--- Entries taken from a collection ---
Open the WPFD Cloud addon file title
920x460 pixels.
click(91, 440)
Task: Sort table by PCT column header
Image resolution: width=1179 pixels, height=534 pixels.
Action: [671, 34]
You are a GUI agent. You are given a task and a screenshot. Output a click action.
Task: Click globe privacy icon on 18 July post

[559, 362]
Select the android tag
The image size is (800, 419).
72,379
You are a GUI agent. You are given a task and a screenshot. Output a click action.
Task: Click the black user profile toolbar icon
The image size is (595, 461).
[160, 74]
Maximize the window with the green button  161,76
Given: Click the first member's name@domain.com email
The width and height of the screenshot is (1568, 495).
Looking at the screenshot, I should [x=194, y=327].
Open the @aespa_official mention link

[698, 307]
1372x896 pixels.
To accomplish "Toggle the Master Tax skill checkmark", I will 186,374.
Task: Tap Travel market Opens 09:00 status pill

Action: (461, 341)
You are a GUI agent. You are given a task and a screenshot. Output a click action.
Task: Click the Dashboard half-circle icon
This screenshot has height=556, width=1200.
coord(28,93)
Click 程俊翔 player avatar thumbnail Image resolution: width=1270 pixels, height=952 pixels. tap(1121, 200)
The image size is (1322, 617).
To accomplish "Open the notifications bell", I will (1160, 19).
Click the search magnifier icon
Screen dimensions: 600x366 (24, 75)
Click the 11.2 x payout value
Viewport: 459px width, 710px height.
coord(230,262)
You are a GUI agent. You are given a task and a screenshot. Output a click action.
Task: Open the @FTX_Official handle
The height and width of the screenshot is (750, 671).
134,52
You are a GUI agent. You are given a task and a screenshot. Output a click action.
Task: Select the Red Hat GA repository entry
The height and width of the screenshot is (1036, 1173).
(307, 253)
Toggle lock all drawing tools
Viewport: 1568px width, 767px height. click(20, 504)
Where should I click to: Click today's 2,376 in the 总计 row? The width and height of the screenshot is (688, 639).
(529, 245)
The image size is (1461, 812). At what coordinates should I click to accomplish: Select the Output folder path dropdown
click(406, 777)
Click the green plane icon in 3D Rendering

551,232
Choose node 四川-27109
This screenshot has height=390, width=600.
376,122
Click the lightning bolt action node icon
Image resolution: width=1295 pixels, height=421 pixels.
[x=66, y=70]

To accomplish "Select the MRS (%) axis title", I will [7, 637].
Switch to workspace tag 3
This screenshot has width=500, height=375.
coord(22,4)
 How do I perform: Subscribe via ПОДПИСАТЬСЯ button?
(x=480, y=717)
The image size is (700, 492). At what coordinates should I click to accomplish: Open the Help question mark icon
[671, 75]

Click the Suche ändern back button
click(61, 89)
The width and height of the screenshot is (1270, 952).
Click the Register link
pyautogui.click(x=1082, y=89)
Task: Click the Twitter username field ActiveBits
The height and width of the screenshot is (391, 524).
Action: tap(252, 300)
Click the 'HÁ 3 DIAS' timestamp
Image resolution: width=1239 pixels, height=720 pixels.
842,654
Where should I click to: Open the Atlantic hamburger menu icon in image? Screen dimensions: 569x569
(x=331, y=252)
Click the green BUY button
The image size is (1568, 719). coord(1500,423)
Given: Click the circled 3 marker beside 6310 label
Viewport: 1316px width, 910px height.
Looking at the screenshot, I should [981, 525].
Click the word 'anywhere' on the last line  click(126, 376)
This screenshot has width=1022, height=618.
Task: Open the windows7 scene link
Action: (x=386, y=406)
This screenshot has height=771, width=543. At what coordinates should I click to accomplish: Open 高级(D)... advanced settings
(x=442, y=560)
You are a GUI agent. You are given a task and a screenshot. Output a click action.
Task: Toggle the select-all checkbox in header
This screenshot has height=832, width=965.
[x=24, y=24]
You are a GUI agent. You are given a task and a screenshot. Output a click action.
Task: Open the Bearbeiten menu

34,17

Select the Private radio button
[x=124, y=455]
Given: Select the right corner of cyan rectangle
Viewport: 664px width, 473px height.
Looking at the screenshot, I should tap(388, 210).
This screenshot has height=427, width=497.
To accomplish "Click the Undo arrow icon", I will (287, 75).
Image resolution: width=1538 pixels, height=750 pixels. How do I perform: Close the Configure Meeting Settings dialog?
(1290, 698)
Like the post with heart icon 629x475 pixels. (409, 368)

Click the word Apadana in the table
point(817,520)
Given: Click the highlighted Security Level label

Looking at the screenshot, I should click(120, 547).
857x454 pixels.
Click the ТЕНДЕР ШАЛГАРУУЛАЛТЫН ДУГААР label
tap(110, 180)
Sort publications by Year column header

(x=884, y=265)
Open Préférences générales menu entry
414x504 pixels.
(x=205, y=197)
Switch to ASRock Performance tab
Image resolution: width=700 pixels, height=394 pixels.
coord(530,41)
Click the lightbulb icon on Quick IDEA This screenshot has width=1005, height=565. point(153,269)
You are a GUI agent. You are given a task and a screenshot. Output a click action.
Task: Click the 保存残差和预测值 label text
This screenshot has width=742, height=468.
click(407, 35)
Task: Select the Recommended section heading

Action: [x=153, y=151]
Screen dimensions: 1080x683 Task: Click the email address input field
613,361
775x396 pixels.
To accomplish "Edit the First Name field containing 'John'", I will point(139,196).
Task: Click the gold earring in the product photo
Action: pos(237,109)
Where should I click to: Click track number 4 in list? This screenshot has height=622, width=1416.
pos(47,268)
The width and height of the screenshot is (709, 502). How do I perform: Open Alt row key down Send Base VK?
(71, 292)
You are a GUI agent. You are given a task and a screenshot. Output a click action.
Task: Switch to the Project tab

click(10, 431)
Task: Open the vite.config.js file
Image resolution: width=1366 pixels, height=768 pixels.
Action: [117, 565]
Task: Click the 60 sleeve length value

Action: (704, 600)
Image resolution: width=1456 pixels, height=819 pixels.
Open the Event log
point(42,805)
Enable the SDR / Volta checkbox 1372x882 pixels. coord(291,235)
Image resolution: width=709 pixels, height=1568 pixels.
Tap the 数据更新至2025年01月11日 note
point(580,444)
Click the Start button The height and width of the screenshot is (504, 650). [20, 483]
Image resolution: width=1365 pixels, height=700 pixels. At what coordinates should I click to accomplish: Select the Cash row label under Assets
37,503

--- What is expected ---
Your reply must be a faithful copy of each entry above.

--- Written answer ---
Open the WPFD Cloud addon file title
920x460 pixels.
click(91, 440)
Task: Sort table by PCT column header
Image resolution: width=1179 pixels, height=534 pixels.
Action: [671, 34]
You are a GUI agent. You are given a task and a screenshot. Output a click action.
Task: Click globe privacy icon on 18 July post

[559, 362]
Select the android tag
The image size is (800, 419).
72,379
You are a GUI agent. You are given a task and a screenshot. Output a click action.
Task: Click the black user profile toolbar icon
The image size is (595, 461).
[160, 74]
Maximize the window with the green button  161,76
Given: Click the first member's name@domain.com email
The width and height of the screenshot is (1568, 495).
Looking at the screenshot, I should [x=194, y=327].
Open the @aespa_official mention link

[698, 307]
1372x896 pixels.
To accomplish "Toggle the Master Tax skill checkmark", I will 186,374.
Task: Tap Travel market Opens 09:00 status pill

Action: (461, 341)
You are a GUI agent. You are given a task and a screenshot. Output a click action.
Task: Click the Dashboard half-circle icon
This screenshot has height=556, width=1200.
coord(28,93)
Click 程俊翔 player avatar thumbnail Image resolution: width=1270 pixels, height=952 pixels. tap(1121, 200)
The image size is (1322, 617).
To accomplish "Open the notifications bell", I will (1160, 19).
Click the search magnifier icon
Screen dimensions: 600x366 (24, 75)
Click the 11.2 x payout value
Viewport: 459px width, 710px height.
coord(230,262)
You are a GUI agent. You are given a task and a screenshot. Output a click action.
Task: Open the @FTX_Official handle
The height and width of the screenshot is (750, 671).
134,52
You are a GUI agent. You are given a task and a screenshot. Output a click action.
Task: Select the Red Hat GA repository entry
The height and width of the screenshot is (1036, 1173).
(307, 253)
Toggle lock all drawing tools
Viewport: 1568px width, 767px height. click(20, 504)
Where should I click to: Click today's 2,376 in the 总计 row? The width and height of the screenshot is (688, 639).
(529, 245)
The image size is (1461, 812). At what coordinates should I click to accomplish: Select the Output folder path dropdown
click(406, 777)
Click the green plane icon in 3D Rendering

551,232
Choose node 四川-27109
This screenshot has height=390, width=600.
376,122
Click the lightning bolt action node icon
Image resolution: width=1295 pixels, height=421 pixels.
[x=66, y=70]

To accomplish "Select the MRS (%) axis title", I will [7, 637].
Switch to workspace tag 3
This screenshot has width=500, height=375.
coord(22,4)
 How do I perform: Subscribe via ПОДПИСАТЬСЯ button?
(x=480, y=717)
The image size is (700, 492). At what coordinates should I click to accomplish: Open the Help question mark icon
[671, 75]

Click the Suche ändern back button
click(61, 89)
The width and height of the screenshot is (1270, 952).
Click the Register link
pyautogui.click(x=1082, y=89)
Task: Click the Twitter username field ActiveBits
The height and width of the screenshot is (391, 524).
Action: tap(252, 300)
Click the 'HÁ 3 DIAS' timestamp
Image resolution: width=1239 pixels, height=720 pixels.
842,654
Where should I click to: Open the Atlantic hamburger menu icon in image? Screen dimensions: 569x569
(x=331, y=252)
Click the green BUY button
The image size is (1568, 719). coord(1500,423)
Given: Click the circled 3 marker beside 6310 label
Viewport: 1316px width, 910px height.
Looking at the screenshot, I should [981, 525].
Click the word 'anywhere' on the last line  click(126, 376)
This screenshot has width=1022, height=618.
Task: Open the windows7 scene link
Action: (x=386, y=406)
This screenshot has height=771, width=543. At what coordinates should I click to accomplish: Open 高级(D)... advanced settings
(x=442, y=560)
You are a GUI agent. You are given a task and a screenshot. Output a click action.
Task: Toggle the select-all checkbox in header
This screenshot has height=832, width=965.
[x=24, y=24]
You are a GUI agent. You are given a task and a screenshot. Output a click action.
Task: Open the Bearbeiten menu

34,17

Select the Private radio button
[x=124, y=455]
Given: Select the right corner of cyan rectangle
Viewport: 664px width, 473px height.
Looking at the screenshot, I should tap(388, 210).
This screenshot has height=427, width=497.
To accomplish "Click the Undo arrow icon", I will (287, 75).
Image resolution: width=1538 pixels, height=750 pixels. How do I perform: Close the Configure Meeting Settings dialog?
(1290, 698)
Like the post with heart icon 629x475 pixels. (409, 368)

Click the word Apadana in the table
point(817,520)
Given: Click the highlighted Security Level label

Looking at the screenshot, I should click(120, 547).
857x454 pixels.
Click the ТЕНДЕР ШАЛГАРУУЛАЛТЫН ДУГААР label
tap(110, 180)
Sort publications by Year column header

(x=884, y=265)
Open Préférences générales menu entry
414x504 pixels.
(x=205, y=197)
Switch to ASRock Performance tab
Image resolution: width=700 pixels, height=394 pixels.
coord(530,41)
Click the lightbulb icon on Quick IDEA This screenshot has width=1005, height=565. point(153,269)
You are a GUI agent. You are given a task and a screenshot. Output a click action.
Task: Click the 保存残差和预测值 label text
This screenshot has width=742, height=468.
click(407, 35)
Task: Select the Recommended section heading

Action: [x=153, y=151]
Screen dimensions: 1080x683 Task: Click the email address input field
613,361
775x396 pixels.
To accomplish "Edit the First Name field containing 'John'", I will point(139,196).
Task: Click the gold earring in the product photo
Action: pos(237,109)
Where should I click to: Click track number 4 in list? This screenshot has height=622, width=1416.
pos(47,268)
The width and height of the screenshot is (709, 502). How do I perform: Open Alt row key down Send Base VK?
(71, 292)
You are a GUI agent. You are given a task and a screenshot. Output a click action.
Task: Switch to the Project tab

click(10, 431)
Task: Open the vite.config.js file
Image resolution: width=1366 pixels, height=768 pixels.
Action: [117, 565]
Task: Click the 60 sleeve length value

Action: (704, 600)
Image resolution: width=1456 pixels, height=819 pixels.
Open the Event log
point(42,805)
Enable the SDR / Volta checkbox 1372x882 pixels. coord(291,235)
Image resolution: width=709 pixels, height=1568 pixels.
Tap the 数据更新至2025年01月11日 note
point(580,444)
Click the Start button The height and width of the screenshot is (504, 650). [20, 483]
Image resolution: width=1365 pixels, height=700 pixels. At what coordinates should I click to accomplish: Select the Cash row label under Assets
37,503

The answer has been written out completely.